The Way we Are Buried
The true cost of dying lies beyond the sick. It buries itself in the people who try to love the sick. There are more obvious costs like medical bills, hospital parking fees, days not worked, different food regimens, softer foods, acupuncture appointments and Chinese herbs to delay the side effects of decaying. Then there are invisible costs, like regular therapy appointments, massages to get to the stuff therapy could not, weight gain, weight loss, weight gain again, take-out because who wants to cook or eat said soft food, new questions to answer, new treatment options and medications to consider. There’s a low-grade decision fatigue that starts to build in your chest. It takes over your breath, shortening it for ease. At some point, the question is no longer how can the sick get better, but how can the dying be easier?
I inherited my mother’s nipples. They are dark and bulge in a way that makes wearing white, or any color for that matter, nearly impossible without a thick, padded bra. I was eight years old the first time I really noticed hers. She had just gotten home from a long shift at the restaurant and I followed her to her room with all my longing. I talked about my school day and she rubbed her eyes, half-listening. Her hair smelled of dirty grease and her work apron was stale from old cigarettes. My mother undressed to shower and I hesitated momentarily. Should I look away? Why was I suddenly shy? She wasn’t shy, so I kept talking and she kept half-listening.

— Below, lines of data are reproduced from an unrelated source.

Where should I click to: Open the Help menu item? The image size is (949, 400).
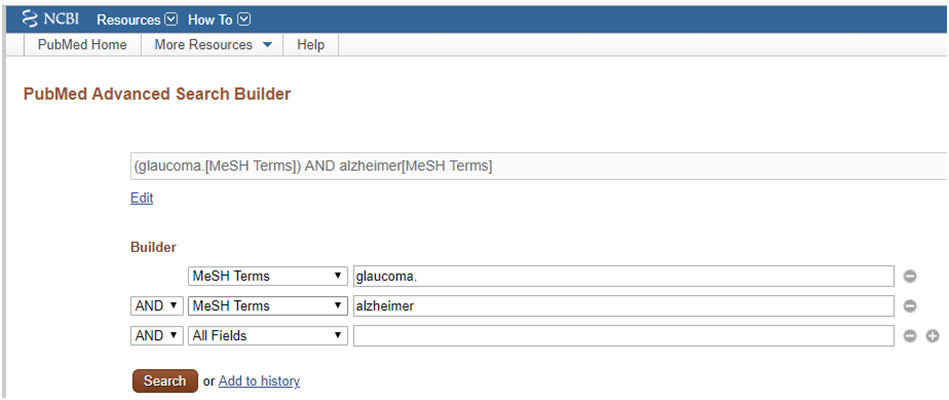tap(310, 45)
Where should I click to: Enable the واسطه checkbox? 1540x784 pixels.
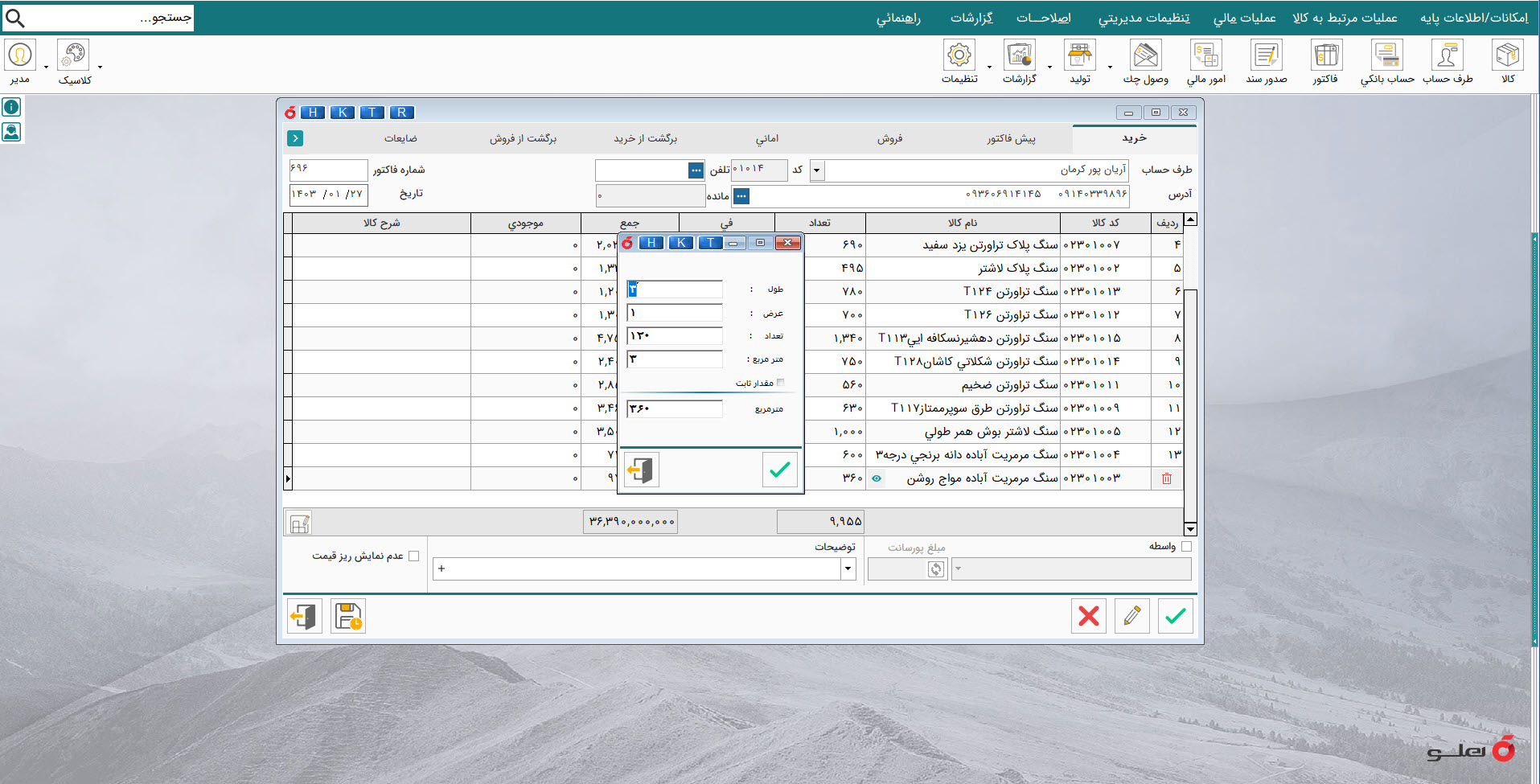[x=1186, y=547]
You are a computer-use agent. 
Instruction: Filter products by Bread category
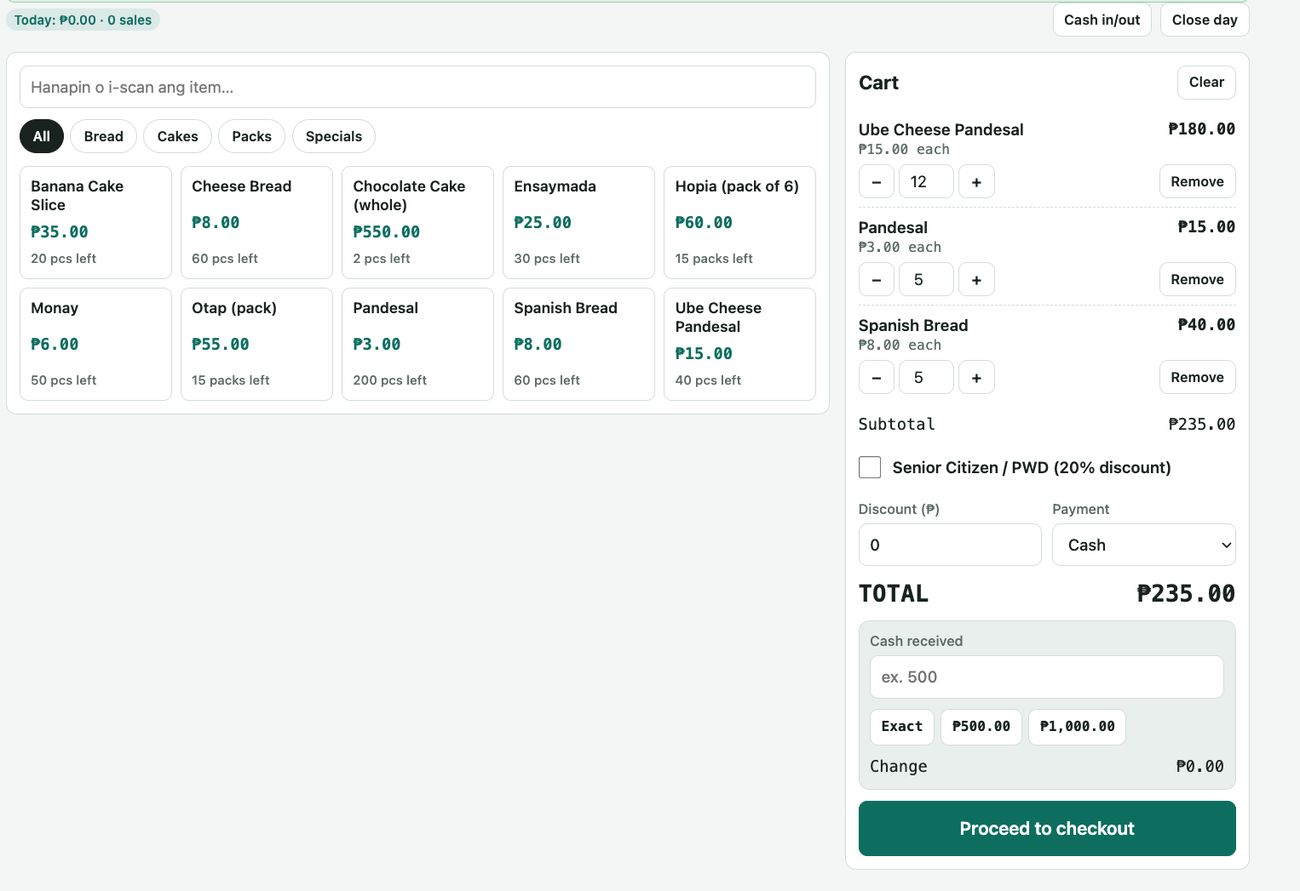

I learned English from the likes of Animaniacs, Rugrats, and, I’d like to think, The Simpsons — but I can never quite be sure. Preschool definitely played a big part too, but there’s also no way of verifying. No one to cross reference my memory with anymore. I went from speaking entirely Mandarin at home to being a full-fledged English speaker one morning. Or at least, that’s how it felt. I’m sure it was more gradual, with a few more stumbles than I recall, but at some point my ability to translate for my mother became essential. I don’t remember the time in between languages, only that English was the priority. My tongue eventually adapted, and my Mandarin started to taste less natural. I lost the nuances of tone and forgot simple inflections that signify changes in meaning.
Mā/ 媽 / mother
Má / 麻 / hemp
Mǎ / 馬 / horse
Mà / 罵 / scoldI likely called my mother a horse many times — or “scold,” which is slightly more poetic. She was apathetic about correcting me. New sounds had filled my mouth and I could no longer teeter elegantly between two voices.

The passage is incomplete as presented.